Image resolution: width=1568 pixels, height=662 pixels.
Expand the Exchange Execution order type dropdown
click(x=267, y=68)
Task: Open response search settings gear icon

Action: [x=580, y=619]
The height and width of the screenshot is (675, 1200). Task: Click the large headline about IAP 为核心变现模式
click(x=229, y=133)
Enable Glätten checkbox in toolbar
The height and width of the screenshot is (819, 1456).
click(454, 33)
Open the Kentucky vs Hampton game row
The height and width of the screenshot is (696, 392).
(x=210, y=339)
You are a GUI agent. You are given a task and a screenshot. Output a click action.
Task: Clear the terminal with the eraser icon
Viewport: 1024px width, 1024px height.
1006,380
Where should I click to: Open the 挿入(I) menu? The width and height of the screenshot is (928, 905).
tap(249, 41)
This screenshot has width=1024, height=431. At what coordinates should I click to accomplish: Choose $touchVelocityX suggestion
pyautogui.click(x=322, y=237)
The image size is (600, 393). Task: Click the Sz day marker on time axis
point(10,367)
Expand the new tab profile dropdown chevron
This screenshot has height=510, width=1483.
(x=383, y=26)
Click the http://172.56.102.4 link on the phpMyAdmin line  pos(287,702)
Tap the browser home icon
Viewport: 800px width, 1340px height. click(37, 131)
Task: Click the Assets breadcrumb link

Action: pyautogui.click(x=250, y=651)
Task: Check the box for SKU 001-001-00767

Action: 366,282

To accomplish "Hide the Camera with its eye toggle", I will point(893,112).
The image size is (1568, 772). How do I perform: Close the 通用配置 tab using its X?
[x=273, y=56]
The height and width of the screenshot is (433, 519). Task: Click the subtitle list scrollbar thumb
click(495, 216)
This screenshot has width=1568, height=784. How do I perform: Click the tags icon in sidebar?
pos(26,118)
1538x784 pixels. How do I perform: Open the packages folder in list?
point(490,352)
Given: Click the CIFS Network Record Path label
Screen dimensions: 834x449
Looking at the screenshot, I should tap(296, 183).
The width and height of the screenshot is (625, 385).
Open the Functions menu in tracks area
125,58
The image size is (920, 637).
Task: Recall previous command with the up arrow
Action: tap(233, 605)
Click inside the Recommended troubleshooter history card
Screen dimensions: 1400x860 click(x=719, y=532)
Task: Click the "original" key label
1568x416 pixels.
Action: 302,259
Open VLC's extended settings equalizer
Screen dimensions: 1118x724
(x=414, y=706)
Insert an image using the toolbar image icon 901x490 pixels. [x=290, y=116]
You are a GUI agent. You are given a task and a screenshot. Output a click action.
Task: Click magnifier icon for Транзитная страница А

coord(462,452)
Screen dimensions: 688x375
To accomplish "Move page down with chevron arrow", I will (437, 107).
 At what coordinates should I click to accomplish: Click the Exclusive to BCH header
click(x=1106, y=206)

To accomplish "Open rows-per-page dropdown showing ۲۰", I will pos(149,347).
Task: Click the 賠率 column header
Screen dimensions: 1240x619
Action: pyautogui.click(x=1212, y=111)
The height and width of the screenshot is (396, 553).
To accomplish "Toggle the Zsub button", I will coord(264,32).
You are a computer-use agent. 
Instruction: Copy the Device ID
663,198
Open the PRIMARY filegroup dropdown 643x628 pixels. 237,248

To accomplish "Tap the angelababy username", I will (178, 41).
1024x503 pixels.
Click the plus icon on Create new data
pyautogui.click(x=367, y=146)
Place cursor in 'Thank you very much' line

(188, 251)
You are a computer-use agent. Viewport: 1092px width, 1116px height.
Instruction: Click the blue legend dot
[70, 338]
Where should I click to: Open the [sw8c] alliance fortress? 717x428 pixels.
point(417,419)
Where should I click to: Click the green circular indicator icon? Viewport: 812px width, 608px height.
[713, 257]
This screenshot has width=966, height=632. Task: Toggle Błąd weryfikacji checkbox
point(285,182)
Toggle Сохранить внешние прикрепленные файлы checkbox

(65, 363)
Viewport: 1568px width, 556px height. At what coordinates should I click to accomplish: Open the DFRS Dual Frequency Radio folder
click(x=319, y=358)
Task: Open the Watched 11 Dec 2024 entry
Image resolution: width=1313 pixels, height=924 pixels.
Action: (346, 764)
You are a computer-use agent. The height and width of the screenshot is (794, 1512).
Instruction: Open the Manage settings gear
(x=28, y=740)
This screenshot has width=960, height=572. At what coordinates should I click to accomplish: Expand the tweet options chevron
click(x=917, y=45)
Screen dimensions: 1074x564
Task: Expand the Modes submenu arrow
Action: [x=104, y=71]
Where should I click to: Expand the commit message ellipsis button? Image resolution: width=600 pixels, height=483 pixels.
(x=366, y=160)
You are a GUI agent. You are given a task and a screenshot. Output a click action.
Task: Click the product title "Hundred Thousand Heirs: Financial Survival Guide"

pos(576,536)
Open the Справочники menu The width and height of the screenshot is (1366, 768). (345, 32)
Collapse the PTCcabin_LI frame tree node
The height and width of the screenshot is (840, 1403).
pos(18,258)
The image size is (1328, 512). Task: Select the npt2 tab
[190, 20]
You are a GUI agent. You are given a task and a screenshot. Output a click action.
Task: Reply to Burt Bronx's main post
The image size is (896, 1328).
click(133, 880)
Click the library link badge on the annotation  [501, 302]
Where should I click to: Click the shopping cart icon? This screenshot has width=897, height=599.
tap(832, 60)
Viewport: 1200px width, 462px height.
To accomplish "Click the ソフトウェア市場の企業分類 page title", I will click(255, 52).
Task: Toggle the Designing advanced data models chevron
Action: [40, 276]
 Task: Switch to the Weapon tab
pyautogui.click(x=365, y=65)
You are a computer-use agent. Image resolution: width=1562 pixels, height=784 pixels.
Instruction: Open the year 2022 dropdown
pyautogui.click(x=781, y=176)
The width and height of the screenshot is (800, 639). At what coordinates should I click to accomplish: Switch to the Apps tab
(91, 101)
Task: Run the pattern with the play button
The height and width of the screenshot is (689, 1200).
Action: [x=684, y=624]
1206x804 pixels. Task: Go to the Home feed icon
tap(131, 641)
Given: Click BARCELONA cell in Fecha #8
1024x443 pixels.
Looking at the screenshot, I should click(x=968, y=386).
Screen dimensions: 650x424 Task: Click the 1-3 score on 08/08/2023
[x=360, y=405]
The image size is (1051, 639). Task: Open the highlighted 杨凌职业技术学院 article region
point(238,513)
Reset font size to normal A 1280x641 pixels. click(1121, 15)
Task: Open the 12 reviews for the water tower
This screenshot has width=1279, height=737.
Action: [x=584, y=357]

- [TASK DIRECTIONS]: The entries are to be transcribed exactly, each line in full.

- [ANSWER FOR THE TASK]:
Image resolution: width=1568 pixels, height=662 pixels.
Expand the Exchange Execution order type dropdown
click(x=267, y=68)
Task: Open response search settings gear icon

Action: [x=580, y=619]
The height and width of the screenshot is (675, 1200). Task: Click the large headline about IAP 为核心变现模式
click(x=229, y=133)
Enable Glätten checkbox in toolbar
The height and width of the screenshot is (819, 1456).
click(454, 33)
Open the Kentucky vs Hampton game row
The height and width of the screenshot is (696, 392).
(x=210, y=339)
You are a GUI agent. You are given a task and a screenshot. Output a click action.
Task: Clear the terminal with the eraser icon
Viewport: 1024px width, 1024px height.
1006,380
Where should I click to: Open the 挿入(I) menu? The width and height of the screenshot is (928, 905).
tap(249, 41)
This screenshot has width=1024, height=431. At what coordinates should I click to accomplish: Choose $touchVelocityX suggestion
pyautogui.click(x=322, y=237)
The image size is (600, 393). Task: Click the Sz day marker on time axis
point(10,367)
Expand the new tab profile dropdown chevron
This screenshot has height=510, width=1483.
(x=383, y=26)
Click the http://172.56.102.4 link on the phpMyAdmin line  pos(287,702)
Tap the browser home icon
Viewport: 800px width, 1340px height. click(37, 131)
Task: Click the Assets breadcrumb link

Action: pyautogui.click(x=250, y=651)
Task: Check the box for SKU 001-001-00767

Action: 366,282

To accomplish "Hide the Camera with its eye toggle", I will point(893,112).
The image size is (1568, 772). How do I perform: Close the 通用配置 tab using its X?
[x=273, y=56]
The height and width of the screenshot is (433, 519). Task: Click the subtitle list scrollbar thumb
click(495, 216)
This screenshot has width=1568, height=784. How do I perform: Click the tags icon in sidebar?
pos(26,118)
1538x784 pixels. How do I perform: Open the packages folder in list?
point(490,352)
Given: Click the CIFS Network Record Path label
Screen dimensions: 834x449
Looking at the screenshot, I should tap(296, 183).
The width and height of the screenshot is (625, 385).
Open the Functions menu in tracks area
125,58
The image size is (920, 637).
Task: Recall previous command with the up arrow
Action: tap(233, 605)
Click inside the Recommended troubleshooter history card
Screen dimensions: 1400x860 click(x=719, y=532)
Task: Click the "original" key label
1568x416 pixels.
Action: 302,259
Open VLC's extended settings equalizer
Screen dimensions: 1118x724
(x=414, y=706)
Insert an image using the toolbar image icon 901x490 pixels. [x=290, y=116]
You are a GUI agent. You are given a task and a screenshot. Output a click action.
Task: Click magnifier icon for Транзитная страница А

coord(462,452)
Screen dimensions: 688x375
To accomplish "Move page down with chevron arrow", I will (437, 107).
 At what coordinates should I click to accomplish: Click the Exclusive to BCH header
click(x=1106, y=206)

To accomplish "Open rows-per-page dropdown showing ۲۰", I will pos(149,347).
Task: Click the 賠率 column header
Screen dimensions: 1240x619
Action: pyautogui.click(x=1212, y=111)
The height and width of the screenshot is (396, 553).
To accomplish "Toggle the Zsub button", I will coord(264,32).
You are a computer-use agent. 
Instruction: Copy the Device ID
663,198
Open the PRIMARY filegroup dropdown 643x628 pixels. 237,248

To accomplish "Tap the angelababy username", I will (178, 41).
1024x503 pixels.
Click the plus icon on Create new data
pyautogui.click(x=367, y=146)
Place cursor in 'Thank you very much' line

(188, 251)
You are a computer-use agent. Viewport: 1092px width, 1116px height.
Instruction: Click the blue legend dot
[70, 338]
Where should I click to: Open the [sw8c] alliance fortress? 717x428 pixels.
point(417,419)
Where should I click to: Click the green circular indicator icon? Viewport: 812px width, 608px height.
[713, 257]
This screenshot has width=966, height=632. Task: Toggle Błąd weryfikacji checkbox
point(285,182)
Toggle Сохранить внешние прикрепленные файлы checkbox

(65, 363)
Viewport: 1568px width, 556px height. At what coordinates should I click to accomplish: Open the DFRS Dual Frequency Radio folder
click(x=319, y=358)
Task: Open the Watched 11 Dec 2024 entry
Image resolution: width=1313 pixels, height=924 pixels.
Action: (346, 764)
You are a computer-use agent. The height and width of the screenshot is (794, 1512).
Instruction: Open the Manage settings gear
(x=28, y=740)
This screenshot has width=960, height=572. At what coordinates should I click to accomplish: Expand the tweet options chevron
click(x=917, y=45)
Screen dimensions: 1074x564
Task: Expand the Modes submenu arrow
Action: [x=104, y=71]
Where should I click to: Expand the commit message ellipsis button? Image resolution: width=600 pixels, height=483 pixels.
(x=366, y=160)
You are a GUI agent. You are given a task and a screenshot. Output a click action.
Task: Click the product title "Hundred Thousand Heirs: Financial Survival Guide"

pos(576,536)
Open the Справочники menu The width and height of the screenshot is (1366, 768). (345, 32)
Collapse the PTCcabin_LI frame tree node
The height and width of the screenshot is (840, 1403).
pos(18,258)
The image size is (1328, 512). Task: Select the npt2 tab
[190, 20]
You are a GUI agent. You are given a task and a screenshot. Output a click action.
Task: Reply to Burt Bronx's main post
The image size is (896, 1328).
click(133, 880)
Click the library link badge on the annotation  [501, 302]
Where should I click to: Click the shopping cart icon? This screenshot has width=897, height=599.
tap(832, 60)
Viewport: 1200px width, 462px height.
To accomplish "Click the ソフトウェア市場の企業分類 page title", I will click(255, 52).
Task: Toggle the Designing advanced data models chevron
Action: [40, 276]
 Task: Switch to the Weapon tab
pyautogui.click(x=365, y=65)
You are a computer-use agent. Image resolution: width=1562 pixels, height=784 pixels.
Instruction: Open the year 2022 dropdown
pyautogui.click(x=781, y=176)
The width and height of the screenshot is (800, 639). At what coordinates should I click to accomplish: Switch to the Apps tab
(91, 101)
Task: Run the pattern with the play button
The height and width of the screenshot is (689, 1200).
Action: [x=684, y=624]
1206x804 pixels. Task: Go to the Home feed icon
tap(131, 641)
Given: Click BARCELONA cell in Fecha #8
1024x443 pixels.
Looking at the screenshot, I should click(x=968, y=386).
Screen dimensions: 650x424 Task: Click the 1-3 score on 08/08/2023
[x=360, y=405]
The image size is (1051, 639). Task: Open the highlighted 杨凌职业技术学院 article region
point(238,513)
Reset font size to normal A 1280x641 pixels. click(1121, 15)
Task: Open the 12 reviews for the water tower
This screenshot has width=1279, height=737.
Action: [x=584, y=357]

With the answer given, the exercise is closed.